Why linguistic coherence must not be confused with psychological relationship
There is an experience many now know: one writes something personal — a thought, an uncertainty, a conflict — and receives a response that feels surprisingly apt. The words fit. The tone is appropriate. The response contains nuances one would not have expected. And for a moment, the feeling arises of having been understood.
I consider this moment one of the most important of our time — not because of its frequency, but because of its nature. For within it lies a confusion that cannot be resolved through greater knowledge, because it does not arise from ignorance. It arises from the structure of experience itself.
AI systems like ChatGPT can today generate responses that feel remarkably understanding. Precisely therein lies their strength — and their risk. These systems are optimized to generate contextually fitting continuations from statistical patterns of human language. What emerges is often linguistically remarkable — appearing precise, empathic in tone, flexible in register. What does not emerge is what psychology regards as the foundation of every meaningful psychological encounter: a subject that understands.

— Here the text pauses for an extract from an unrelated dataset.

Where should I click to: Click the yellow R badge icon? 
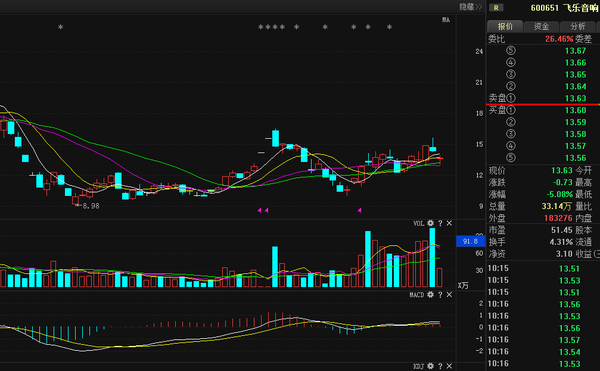(x=496, y=8)
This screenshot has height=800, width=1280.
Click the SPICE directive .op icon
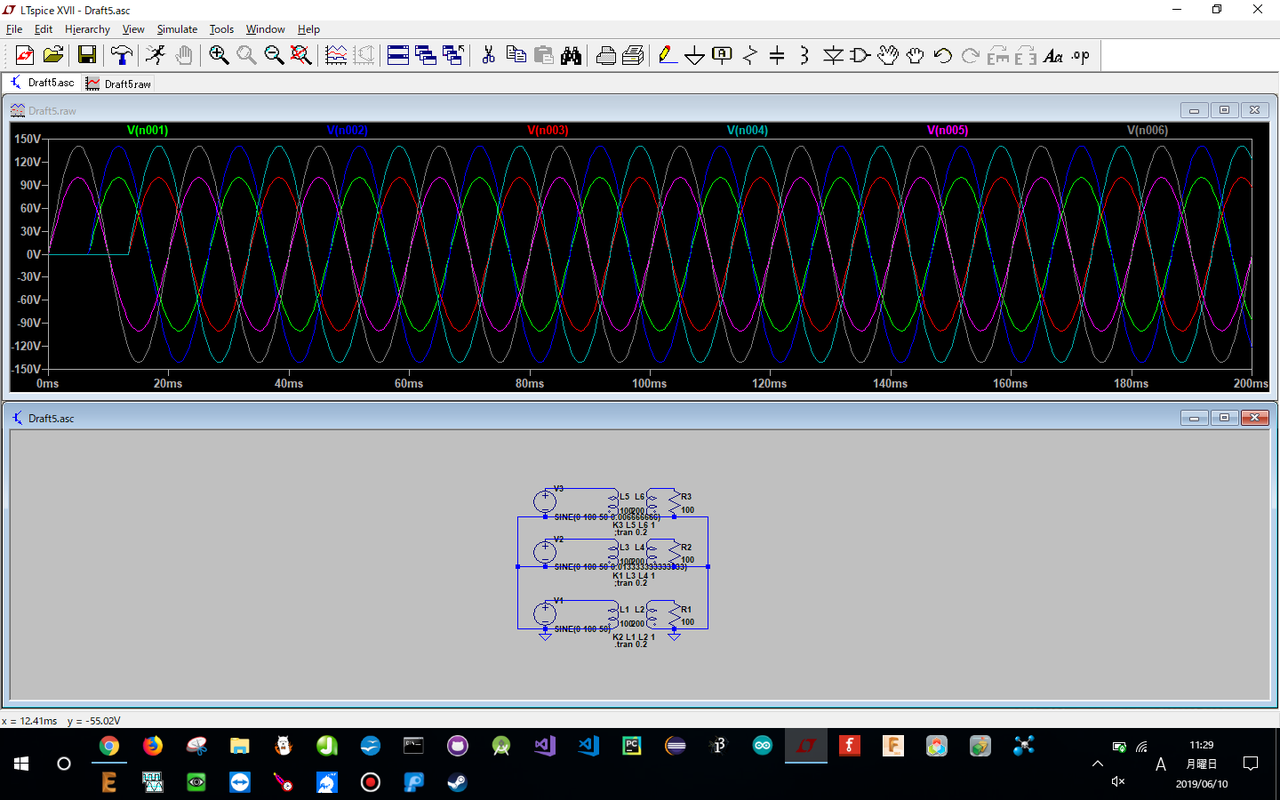click(1080, 55)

For a system that feels no hunger after a conversation, carries no exhaustion, brings no personal history, and whose memory is technically constructed, bounded, and not biographically grounded — such a system cannot be touched. It can recognize patterns that resemble understanding, yes. But that is not the same thing.

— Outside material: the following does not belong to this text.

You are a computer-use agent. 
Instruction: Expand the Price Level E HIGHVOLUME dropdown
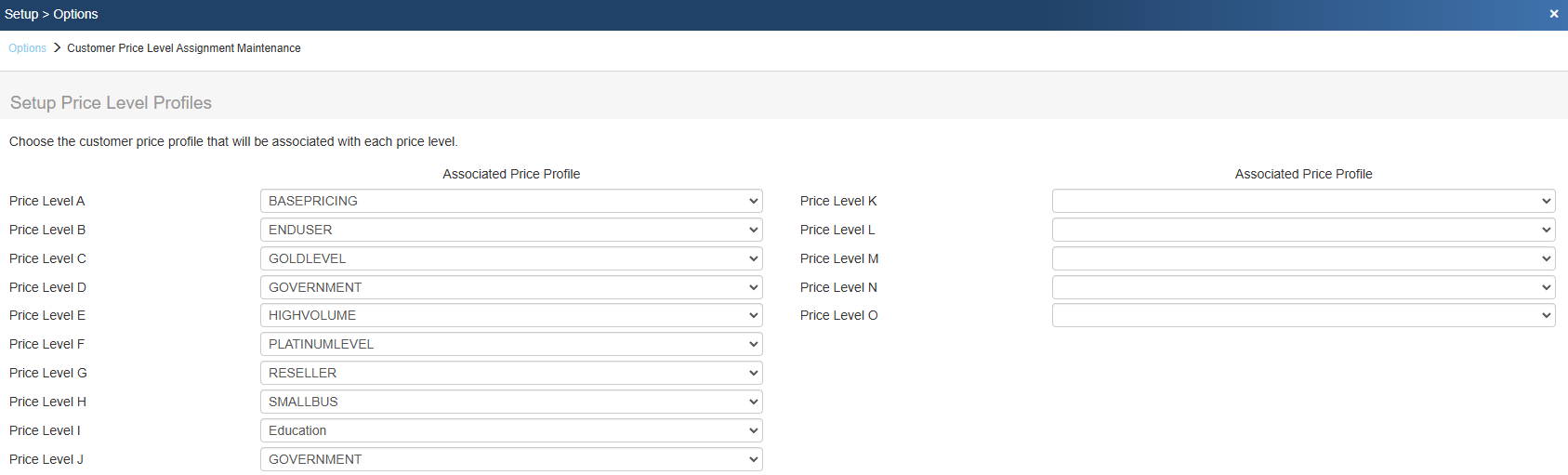[x=511, y=315]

The danger lies not in the machine's error. It lies in its convincing coherence.
The natural language of such systems generates an intuitive persuasive force1 that leads responses to be taken as reliable even when they are factually incomplete or context-blind. In psychological contexts, this effect is particularly potent: where matters of vulnerability, shame, existential orientation, or traumatic experience are at stake, a convincingly worded response devoid of human relationship may not merely be insufficient — it can actively cause harm. Not because it is wrong, but because it creates the illusion of resonance without possessing the substance on which resonance rests.

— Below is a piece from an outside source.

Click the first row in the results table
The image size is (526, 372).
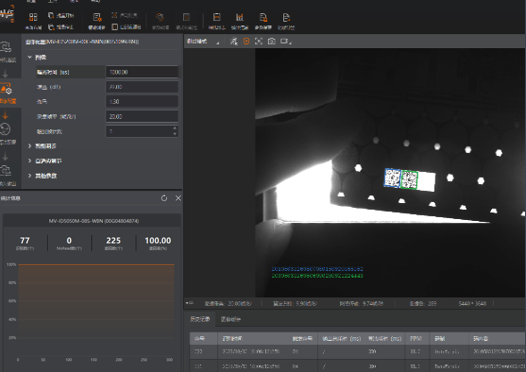(358, 351)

What is this substance? It cannot be reduced to knowledge. Those who accompany in psychology do not merely know more — they understand in a different sense. Moral sensitivity as clinical competence does not arise from applying rules, but from lived, reflexive experience: from being embedded in relationships, from the capacity to be touched, from knowledge of one's own limits that only become visible through transgression. A system without history, without a body, without failure — such a system cannot possess this competence. It can simulate it.2
That alone would be an interesting boundary condition, if it remained visible. The real challenge arises where it becomes invisible. In the practical development of mentalhealthGPT — an AI-supported reflection platform for clinical contexts — we have systematically investigated how ethical principles can be translated into technical artefacts and where this translation encounters structural limits. The result was not discouraging: requirements such as data protection, informed consent, and transparency can be realized to a high degree with great design intent. But it is precisely this process that reveals what it cannot reach — that domain which cannot be closed through better design, but only through what no design replaces: human presence, moral subjectivity, shared history.
Technology changes not only what we do. It changes how we encounter ourselves.3
Here lies what I consider the actual core of this question: not whether AI has a place in psychological contexts — in practice, it already does — but how technological mediation changes the way people reflect and encounter themselves. What happens when someone formulates a thought and sees it mirrored back by a system that holds no perspective of its own? What kind of clarity emerges — and at whose expense?
Hans Jonas4 wrote that technological action carries a distinctive ethical quality because it operates on timescales and across ranges of effect that exceed individual judgment. Those who build systems that act upon the thinking and feeling of human beings bear a responsibility that extends beyond immediate intentions. This responsibility grows with the reach and persuasive force of the means. A system that sounds precise, warm, and intelligent — without these qualities being functionally grounded — possesses a persuasive force that demands particular care. Not rejection — but careful placement.
What follows for practice? Not technological pessimism. What follows is methodological sobriety and a more precise understanding of what is appropriate in which format. AI systems can prepare, structure, condense, make visible patterns that would otherwise remain hidden. They can provide access in moments when professional support is unavailable. What they cannot do: speak the final word where matters of meaning are at stake. What makes them risky, when they are treated as though they could.
What I call blended advisory is not simply the pragmatic combination of online and offline. It is the conceptual response to a structural problem: that persuasive force and psychological substance are two different qualities that must not be confused. The technological can prepare, condense, structure. The human can contextualize, hold, decide. The art lies not in either-or, but in precise knowledge of what belongs where — and in the willingness to name that boundary, even when the technological sounds convincing.
I work in precisely this tension: as a developer of AI systems for clinical contexts and as a conversation partner in demanding processes of reflection.
The decisive question is not how human AI can become — but how reflectively we shape what must remain human.
This sentence describes an attitude, not a position. It neither denies the possibilities nor the risks. It demands something harder: holding the tension between both without resolving it prematurely. And it designates what I consider the actual task — not for technologists, not for therapists alone, but for all who work at the intersection of what is measurable and what can only be understood.